Graphically, we can represent it as follows:
flowchart LR
john[John]
and1[and]
ali[Ali]
and2[and]
chang[Chang]
friend1(friend)
friends1(friends)
friend2(friend)
friends2(friends)
friend3(friend)
friends3((friends))
john-->and1
and1-->ali
ali-->and2
and2-->chang
john-.-> friend1
friend1-.-> friends1
ali-.->friend2
friends1-.->friends2
and1-.->friends2
friend2-.->friends2
chang-.->friend3
friends2-.->friends3
and2-.->friends3
friend3-.->friends3
In this diagram, solid arrows indicate the flow in the text to be processed, "John and Ali and Chang". Dotted arrows indicate the recognition of a token (think of these arrows as "reversed expansion").
Exercises¶
The following is generated by ChatGPT.
1. What is a syntactic rule in BNF?
A syntactic rule in BNF defines how a particular token (non-terminal) can be expanded into other tokens or terminals. It consists of a token being defined and its possible expansions, separated by "::=" or "|".2. How is repetition expressed in BNF?

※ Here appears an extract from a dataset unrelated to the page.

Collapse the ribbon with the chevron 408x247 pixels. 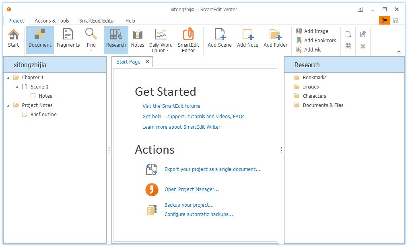(x=399, y=51)
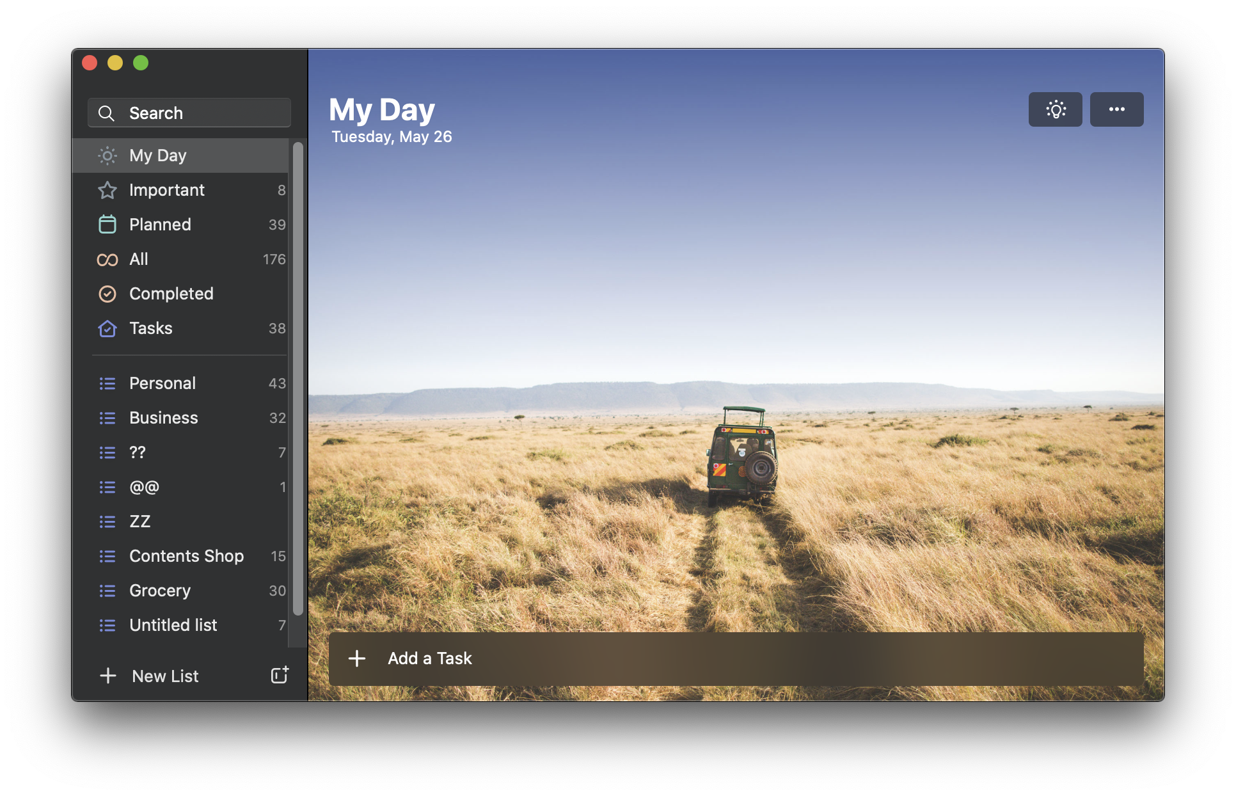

Repetition in BNF is expressed by recursive definitions. For example, in the rule:*statement-seq* ::= *statement* | *statement-seq statement*The second alternative allows *statement-seq* to repeat by including itself in the expansion.

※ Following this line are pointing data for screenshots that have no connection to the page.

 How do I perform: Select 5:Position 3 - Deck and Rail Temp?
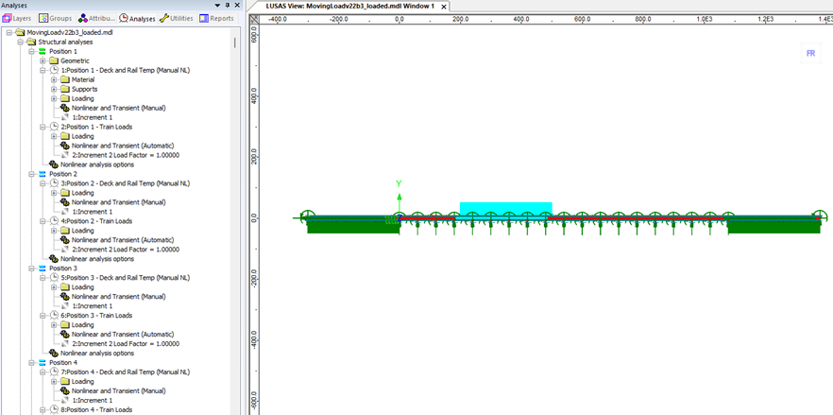click(x=125, y=278)
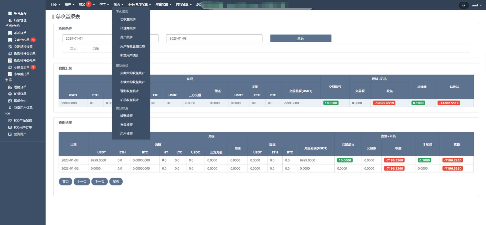Viewport: 486px width, 225px height.
Task: Go to next page with 下一页
Action: [100, 182]
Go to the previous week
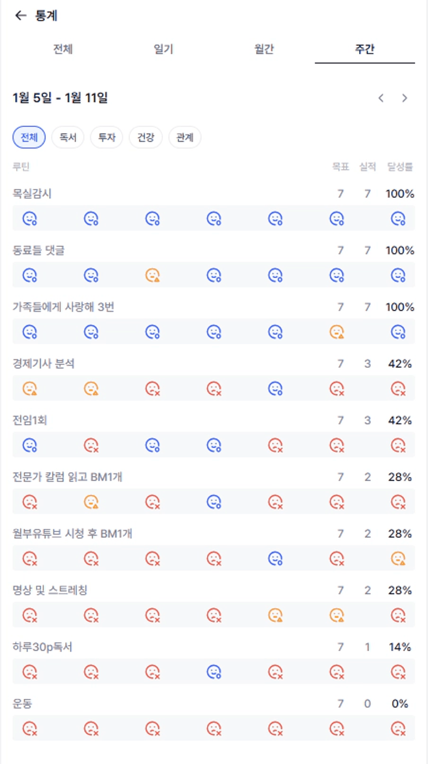The width and height of the screenshot is (428, 764). pyautogui.click(x=381, y=98)
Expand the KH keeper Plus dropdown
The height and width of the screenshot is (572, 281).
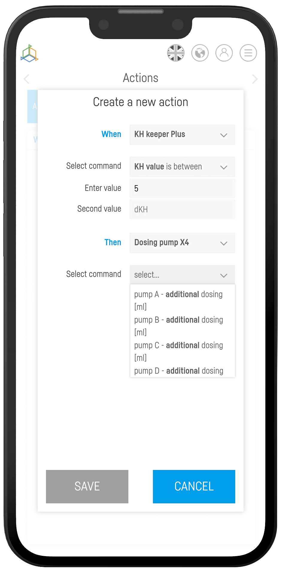[x=182, y=135]
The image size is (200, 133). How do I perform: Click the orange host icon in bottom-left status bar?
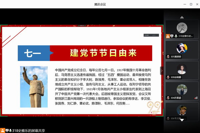(2, 130)

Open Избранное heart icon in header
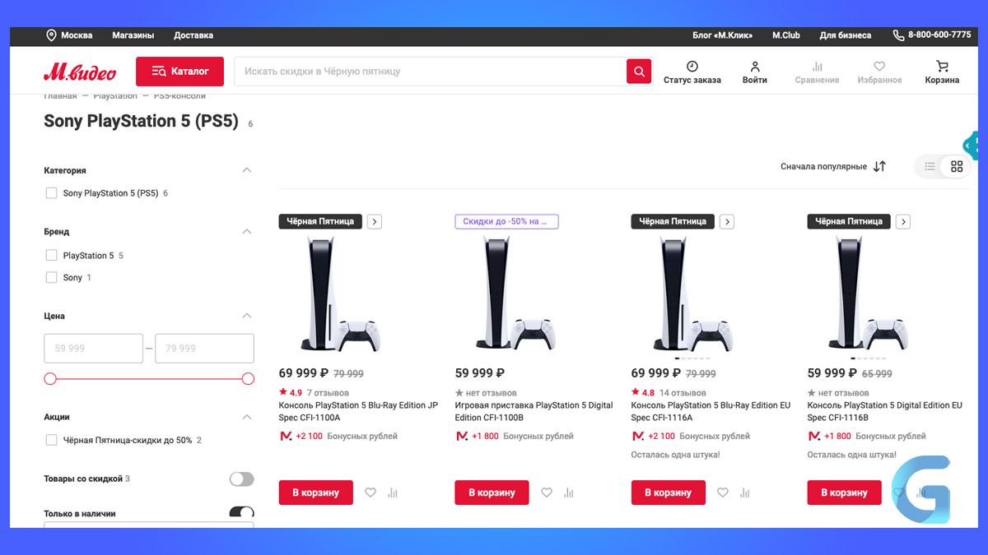point(879,67)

3. What does "opt" mean in a BNF description?
"Opt" signifies that the token it is attached to is optional, meaning it may appear zero or one time in the syntactic structure.4. In the provided "friends" example, how is the sentence "Ali and Chang" parsed?

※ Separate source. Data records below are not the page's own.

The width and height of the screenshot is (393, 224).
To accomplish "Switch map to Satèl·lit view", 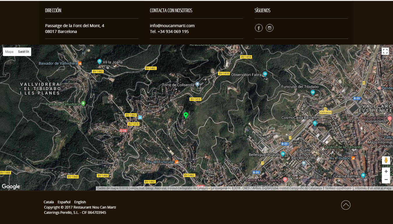I will pos(23,52).
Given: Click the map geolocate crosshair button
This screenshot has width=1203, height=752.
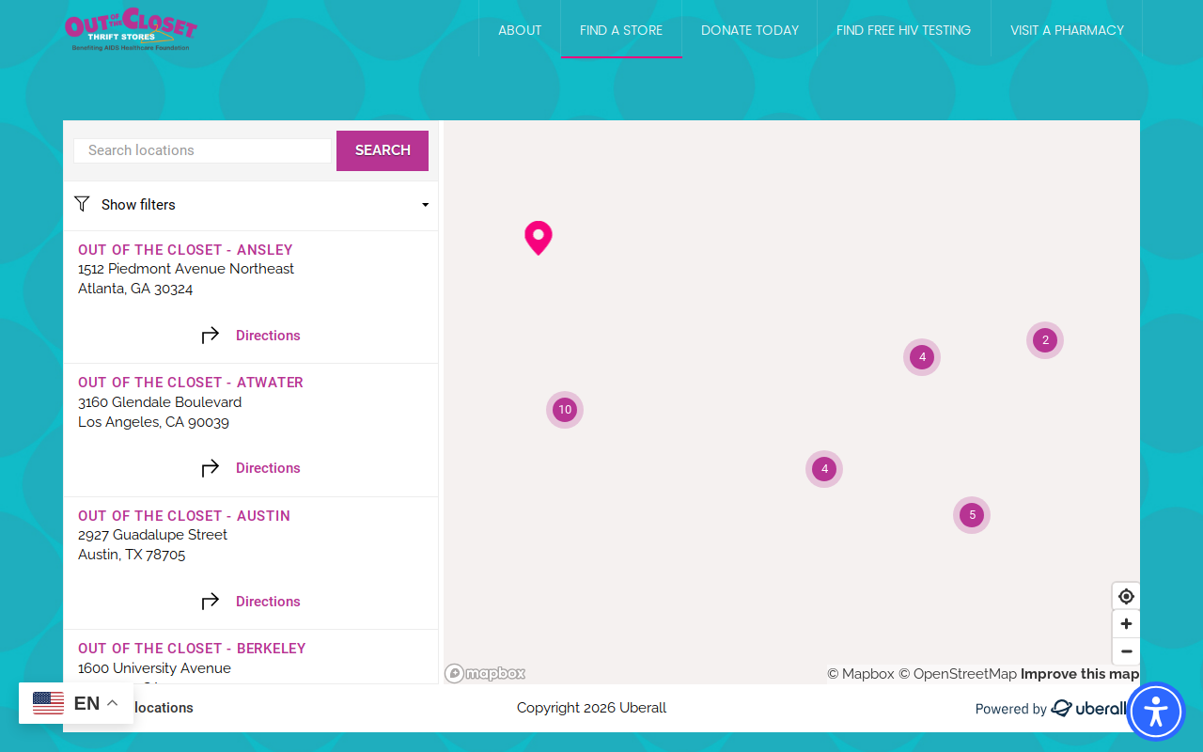Looking at the screenshot, I should (1126, 596).
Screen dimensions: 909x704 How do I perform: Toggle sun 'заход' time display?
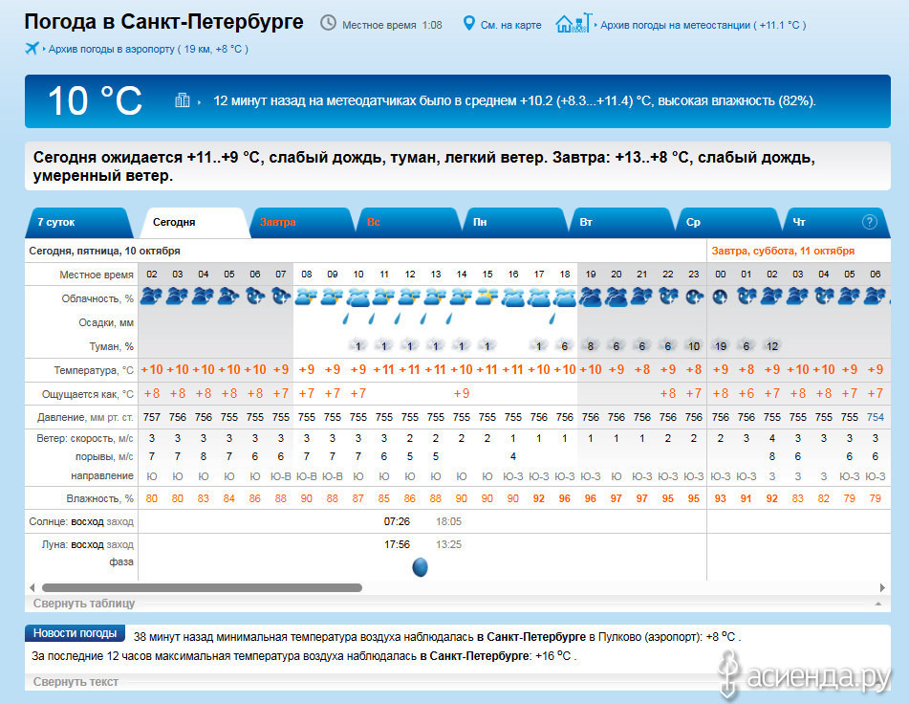coord(120,521)
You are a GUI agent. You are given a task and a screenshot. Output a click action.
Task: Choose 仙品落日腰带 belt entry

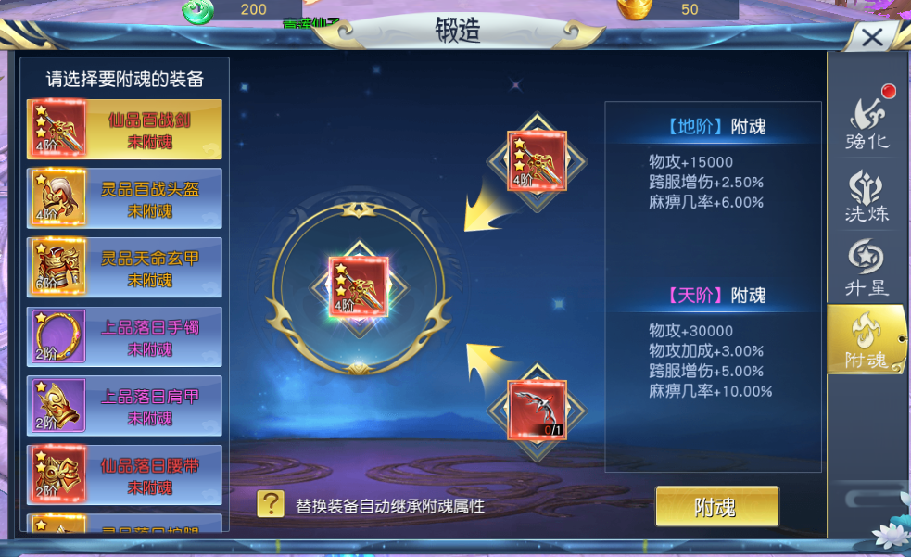pos(124,475)
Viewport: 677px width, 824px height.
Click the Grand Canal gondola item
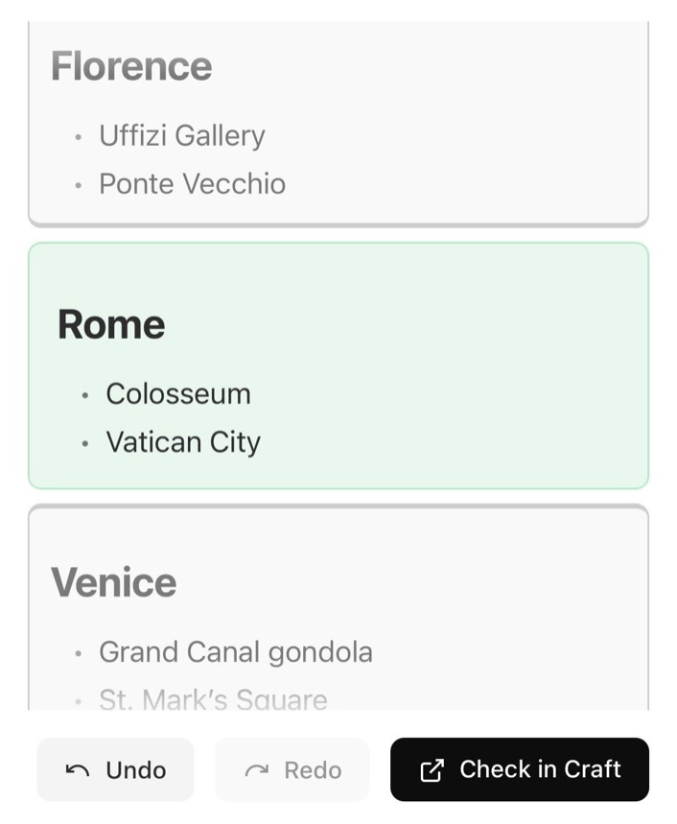click(x=236, y=652)
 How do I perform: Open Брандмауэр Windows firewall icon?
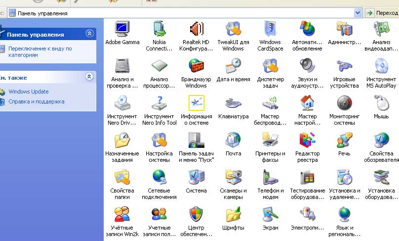[x=196, y=66]
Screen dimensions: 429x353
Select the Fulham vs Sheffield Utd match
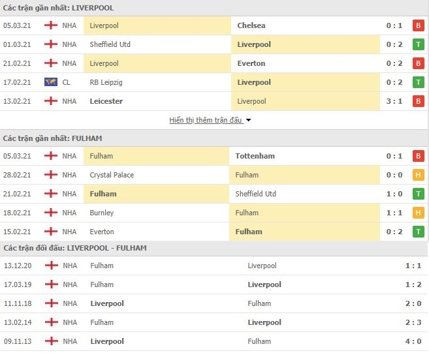point(214,194)
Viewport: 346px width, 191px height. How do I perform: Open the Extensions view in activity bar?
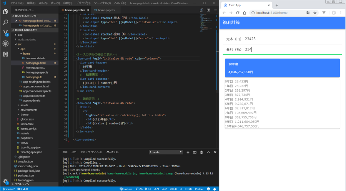tap(5, 54)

1. "Ali" matches *`friend`* using R1. 2. R4 recognizes *`friends`*. 3. "and" triggers R5, requiring another *`friend`* token. 4. "Chang" matches *`friend`* using R3. 5. R5 completes, forming a *`friends`* token for "Ali and Chang."5. What is the difference between a terminal and a non-terminal in BNF?
A **terminal** is a literal string that appears in the final output (e.g., **"while"**, **"and"**). A **non-terminal** (or token) is a placeholder that can be expanded into other non-terminals or terminals.6. Using the BNF rule *digit* ::= "0" | "1" | "2" | ... | "9", how can you express a non-negative integer?
A non-negative integer can be expressed as:
*integer* ::= *digit* | *integer digit*This allows one or more digits to form a number like "123".
7. How is ambiguity avoided in BNF?
Ambiguity is avoided by clearly specifying alternative expansions for tokens and ensuring that rules do not lead to multiple valid parses for the same input.8. What is the purpose of using hyperlinked BNF descriptions?
Hyperlinked BNF descriptions make it easier to navigate and understand complex syntax rules by allowing users to click on tokens and immediately view their definitions or expansions.9. Why is BNF considered a "meta-syntax" language?
BNF is called a meta-syntax language because it describes the syntax of programming languages, which themselves define how code should be written. It operates at a level above the syntax of the programming language being specified.10. In mathematical terms, how would you describe the recursive rule for *friends*?
The recursive rule can be described as:
friends = friend friends = friends + " and " + friendThis is similar to defining a sequence recursively, where the base case is a single friend, and the recursive case adds "and friend" to the existing sequence.